6 kelompok batugamping New Guinea. Selain batugamping New Guinea, Dozy juga menemukan batupasir abu-abu yang kemungkinan disebut Formasi Sirga. 2. Soejono, dkk (1975). Pada tahun 1975, Martodjojo Soejono, Sudradjat, Subandio dan Lukman dari Institut Teknologi Bandung menyelesaikan penampang stratigrafi sepanjang jalan akses tambang Freeport, tetapi hanya bagian bawah formasi New Guinea yang dapat diteliti. 3. Parris (1994). Keith Parris pada tahun 1994 melakukan pengambilan data geologi di daerah Irian Jaya, yaitu daerah Timika (peta RBI no 3211) dengan skala 1:250.000, mulai dari formasi yang paling tua yaitu formasi Nerewip, formasi Otomona, formasi Otomona, formasi Modio, formasi Aiduna, formasi Tipuma, formasi Kelompok Kembelangan, formasi Kelompok Batugamping New Guinea, formasi Buru, endapan kuarter, Diabas, dan Vulkanik Ilaga. Keith Parris juga menjelaskan tentang geologi struktur daerah GBMD. 4. Quarles van Ufford (1996). Ufford melakukan penelitian untuk memenuhi syarat studinya di Universitas Texas, Austin berupa disertasi. Disertasi tersebut berisi tentang stratigrafi, geologi struktur, dan tektonik pada kolisi kerak benua, pegunungan tengah, Irian Jaya.

7 5. Cloos, dkk (2005). Mark Cloos, dkk menjelaskan tentang geotektonik yang terjadi pada daerah New Guinea. Penelitian ini mencakup tentang sejarah tektonik yang pernah terjadi mulai dari pergerakan lempeng Australia hingga pada patahnya kerak benua Australia dibawah kerak Pasifik. Kemudian kejadiankejadian tersebut direkonstruksi berdasarkan perubahan kondisi geologinya. 6. Sapii dan Cloos (2009). Pada tahun 2009, Sapii dan Mark Cloos melakukan penelitian pada daerah Kontrak Karya PT. Freeport Indonesia tentang tektonik yang menjadi pengontrol kondisi geologi daerah tersebut.
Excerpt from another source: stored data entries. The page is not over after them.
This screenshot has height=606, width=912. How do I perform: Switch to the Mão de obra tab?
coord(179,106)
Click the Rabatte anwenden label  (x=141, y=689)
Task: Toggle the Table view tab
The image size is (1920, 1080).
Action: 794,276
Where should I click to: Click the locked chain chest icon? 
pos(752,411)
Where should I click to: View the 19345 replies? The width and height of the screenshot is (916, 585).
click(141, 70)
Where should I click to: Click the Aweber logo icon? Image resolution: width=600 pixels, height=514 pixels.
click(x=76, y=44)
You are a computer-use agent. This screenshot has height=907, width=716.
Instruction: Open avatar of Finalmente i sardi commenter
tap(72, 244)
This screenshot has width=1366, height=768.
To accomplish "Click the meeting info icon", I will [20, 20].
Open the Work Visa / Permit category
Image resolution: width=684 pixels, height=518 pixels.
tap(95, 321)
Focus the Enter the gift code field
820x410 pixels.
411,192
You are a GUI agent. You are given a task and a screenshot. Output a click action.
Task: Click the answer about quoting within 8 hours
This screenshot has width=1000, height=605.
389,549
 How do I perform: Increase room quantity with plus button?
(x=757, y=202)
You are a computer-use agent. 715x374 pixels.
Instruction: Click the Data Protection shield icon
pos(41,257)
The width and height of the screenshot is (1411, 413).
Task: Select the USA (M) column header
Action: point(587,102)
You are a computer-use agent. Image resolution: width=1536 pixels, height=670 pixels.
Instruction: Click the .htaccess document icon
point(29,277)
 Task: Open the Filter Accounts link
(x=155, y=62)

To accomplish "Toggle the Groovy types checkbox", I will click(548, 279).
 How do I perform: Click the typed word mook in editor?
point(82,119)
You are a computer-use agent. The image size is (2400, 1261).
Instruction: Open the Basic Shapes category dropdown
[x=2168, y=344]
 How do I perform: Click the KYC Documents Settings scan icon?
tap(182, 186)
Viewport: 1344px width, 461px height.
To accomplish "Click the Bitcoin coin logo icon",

Mereka menyebutkan bahwa daerah tersebut mengalami 2 fase tektonik, yaitu yang pertama terjadi pada 12-4 juta tahun yang lalu yang membentuk sesar dengan skala besar, sedangkan pada tahap kedua, terjadi pada 4-2 juta tahun yang lalu dan membentuk sesar-sesar dengan skala ratusan meter hingga 1 kilometer. Berdasarkan studi pustaka terhadap peneliti terdahulu, daerah penelitian ini belum pernah diteliti secara detail, sehingga penelitian ini dapat dilakukan. Penelitian ini akan mengacu kepada peta geologi regional dari peneliti terdahulu.